My comments as they appear in the transcript:
Mr. Allen Muller. My name is Alan Muller. I had a small environmental NGO and I have residences in
Red Wing, Minnesota, and Port Penn, Delaware, and from both of those locations, I can look out my
office window and see reactors.
I want to share with you the thought before I ask my question that with all due respect to the very
accomplished people on this panel, none of them in my view represent my interests. And the only way
that my interests are being injected into this discussion is through people having the gumption to stand up
and say things that you don’t want them to say, and you don’t want them to be talking. So that’s my
comment to you on the format of the meeting.
I read this consent-based siting report that the Blue Ribbon Commission put out a couple of years ago,
and I asked myself is it possible to imagine that a truly informed community in which the local officials
have not had their integrity and independence suborned – that is fully informed – would actually consent
to a nuclear waste storage facility? And I’m not able to imagine that. And having thought about it for a
couple of years, and listened to you folks for the last two hours, I’m still unable to imagine it.
So if anyone would care to comment on just what could you say that would give some assurance that a
community – an informed community, an independent community – a community that hasn’t been paid
off, actually would consent to host a radioactive waste management facility? Okay, that’s my question.
Mr. Jim Hamilton. Thank you for that.
Allen [no surname provided]. It seems to me that whenever a delegation from DOE or the Nuclear
Regulatory Commission shows up in Minnesota for some kind of evolution or event, the people are very
courteous; very bright; very gracious; very patient in the face of strongly worded criticism and so on.

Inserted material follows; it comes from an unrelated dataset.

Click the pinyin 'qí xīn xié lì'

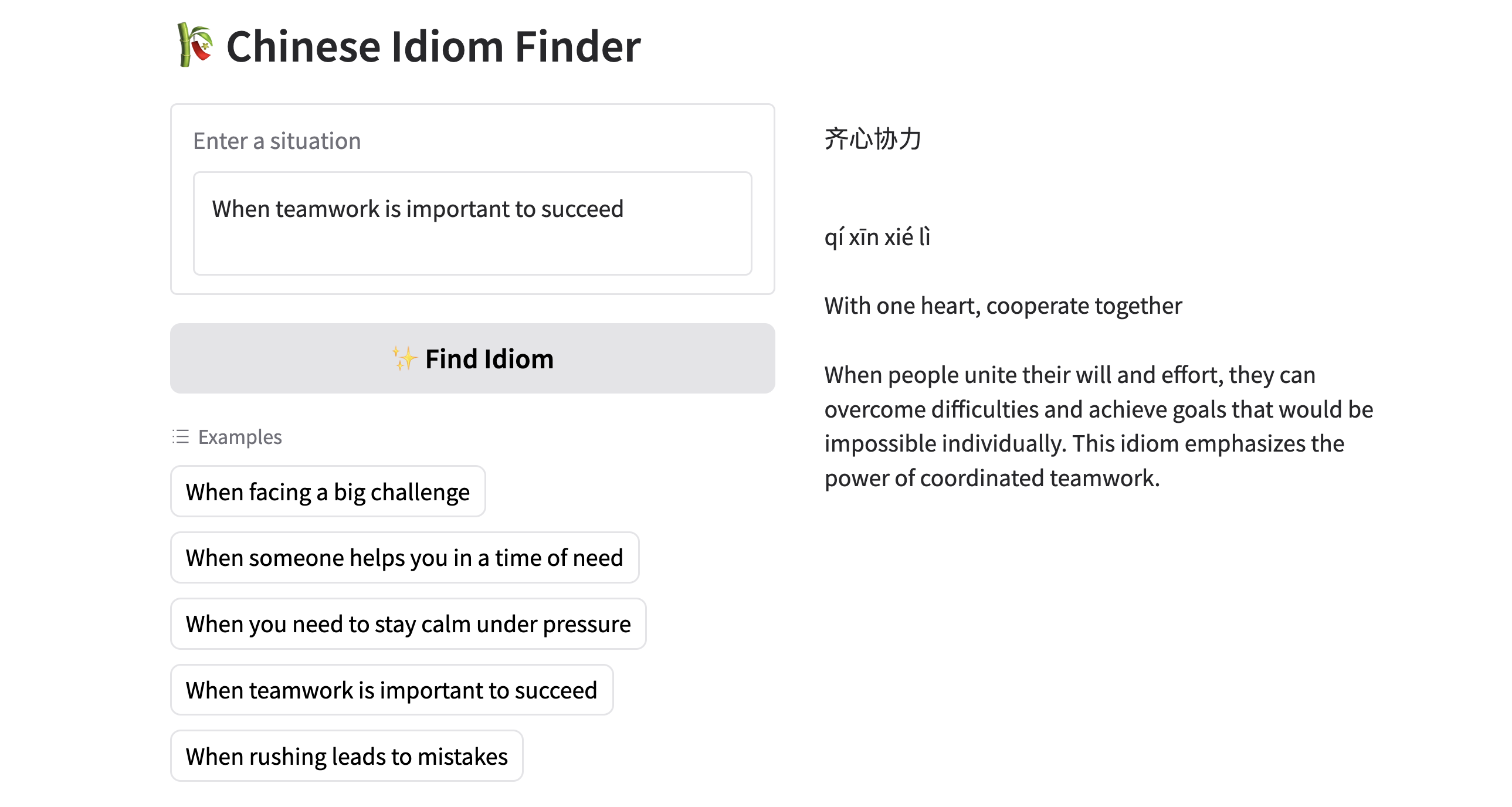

But somehow it always has a feel to me that the nuclear industry is the dog and the tail is being wagged
by the dog [and the tail] is the federal entities that are supposed to be representing the public interest. And
that kind of bothers me. It would be – and I’m kind of repeating what other people have said – but it
would be very useful and helpful to have a DOE delegation show up and present a program for the rapid
phase-out of the civilian nuclear industry. It would be very nice to see like a rational program for the
replacement of that capacity as it’s shut down, rather than just totally passive reports from EIA saying that
the future is going to be the same as the past.
And nuclear waste management is a very complex issue. It’s complex economically; it’s complex
technically; it’s complex politically; it’s complex emotionally – it appears to be so complex on so many
levels that it’s insoluble. And I don’t know whether it has to be insoluble, but I would like to see a
proposal for solving this problem. For getting this waste somewhere where it eventually would be less
dangerous and less harmful than it is now sitting around in pools and waste cask parking lots.
Rather than coming to us suggesting that we ought to help you develop a program to get communities to
consent to the siting of facilities that are not in any obvious way part of any rational program for
managing the issue, just isn’t very satisfactory. I think you can and should do better than that.